## Tarefa
Por favor, traduza para o inglês esta frase do trecho sobre a cisão do Eu na poesia: «A cisão entre o ser do passado e o ser do presente transparece de forma notória em poemas como “Meu Passado”, “Quem souber me dê notícias” ou “A Reconstrução do Sonho”.»

+++ Trecho do texto

A cisão do Eu revela-se também em pares de opostos recorrentes (e equivalentes) -- noite-dia, sonho-vigília, sentidos-razão, poeta-homem, passado-presente – desenhando o paradigma da busca de uma completude essencial. O drama psicológico ganha assim dimensão ontológica, relevando da angústia, inerente ao ser humano, que o leva a perseguir respostas capazes de minorar o paradoxo do tempo e da frustração. Em “Covardia” e “Dividido”, a noite é o tempo privilegiado do encontro consigo, com os sonhos e com “os desejos a fogo e ferro sofreados”, tal como a poesia é o lugar onde o Eu vive a sua plenitude e recupera o rosto que a máscara do quotidiano e a usura do tempo ocultaram:

Dividido entre o homem e o poeta,
Um que é bicho, outro profeta,
Um que sonha, outro razão
(...)

Ao poeta toca as noites
(...)
Ao humano é quem cabe o pecado,
Ao poeta só cabe ilusão.

A cisão entre o ser do passado e o ser do presente transparece de forma notória em poemas como “Meu Passado”, “Quem souber me dê notícias” ou “A Reconstrução do Sonho”. Se no primeiro e no segundo a biografia falha enquanto elemento chave da identidade, (Onde perdi os sonhos da juventude?/ Onde a inocência agora se esconde?/ (...) Não eram estes teus projectos, meu passado./ Passaste por mim no fugaz instante/ em que fui feliz e tu enfado.), no terceiro, a biografia é equacionada pelo encontro dos seus três eixos, passado, presente e futuro, restaurando-se assim o tempo fracturado:


Hoje é a última noite
De sonhos adiados
Do poeta que não se fez.

A experiência do tempo pode ainda ser recobrada como uma subjectividade dispersa em pedaços, “estilhaços de mim / no esquecimento” (Asa do Charco), “meros fragmentos / até então de mim ocultos” (Descaminhos) que só a criação poética pode despertar do fundo da memória, dando-lhes relativa coerência. Outros poemas, como “Minha Nova Cara”, partem do anedótico individual para, em suave ironia e aceitação de si, exprimirem a vivência do tempo humano:

mas porque gosto da surpresa diária
de acordar, envelhecer, fazer a barba
e no espelho descobrir minha nova cara.

++++++
+++ Dados fornecidos

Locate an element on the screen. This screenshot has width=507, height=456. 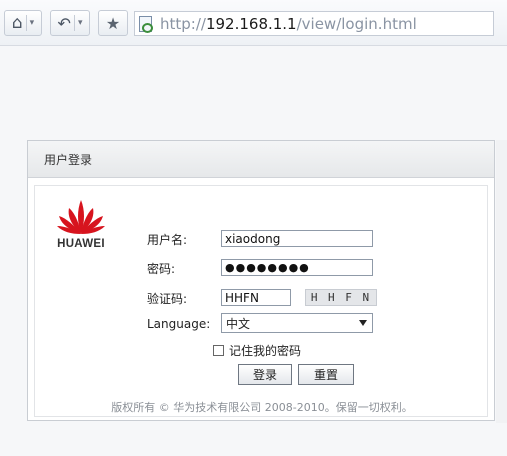
captcha-image-text: H H F N is located at coordinates (341, 298).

++++++

## Resposta
The split between the self of the past and the self of the present shows clearly in poems such as “Meu Passado,” “Quem souber me dê notícias,” or “A Reconstrução do Sonho.”